_What the exercise asks_.
As soon as the line containing "You are a GUI" appears in the material below, start returning lines exactly, and end with the line containing "This screenshot has height=434, width=1024.".

_Data shown_.
= Beginning of Section =

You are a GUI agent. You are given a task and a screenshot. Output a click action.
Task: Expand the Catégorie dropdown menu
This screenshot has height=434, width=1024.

= End of Section =
= Beginning of Section =

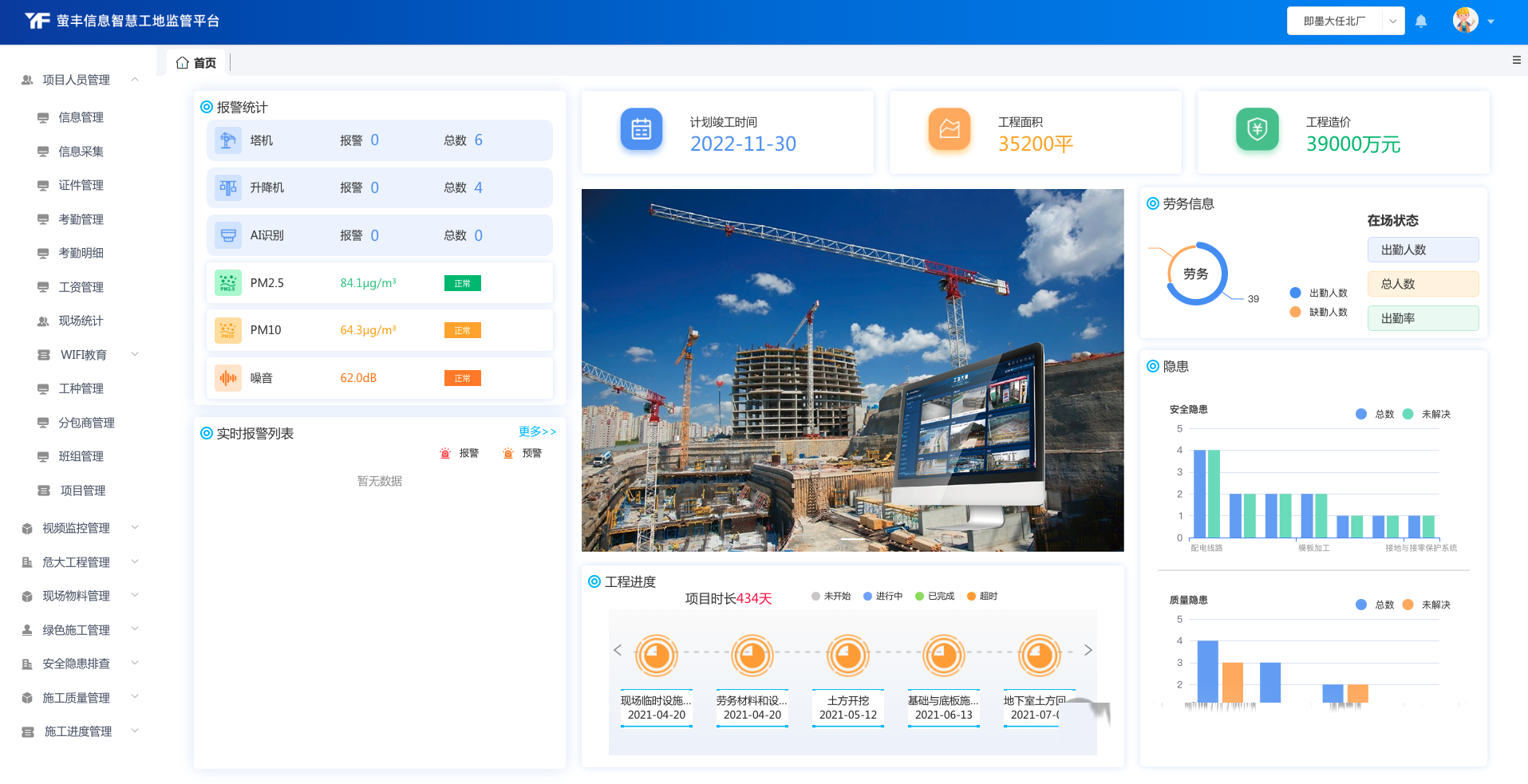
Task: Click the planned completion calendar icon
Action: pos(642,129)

= End of Section =

_Solution to the problem_.
You are a GUI agent. You are given a task and a screenshot. Output a click action.
Task: Expand the Catégorie dropdown menu
This screenshot has height=434, width=1024.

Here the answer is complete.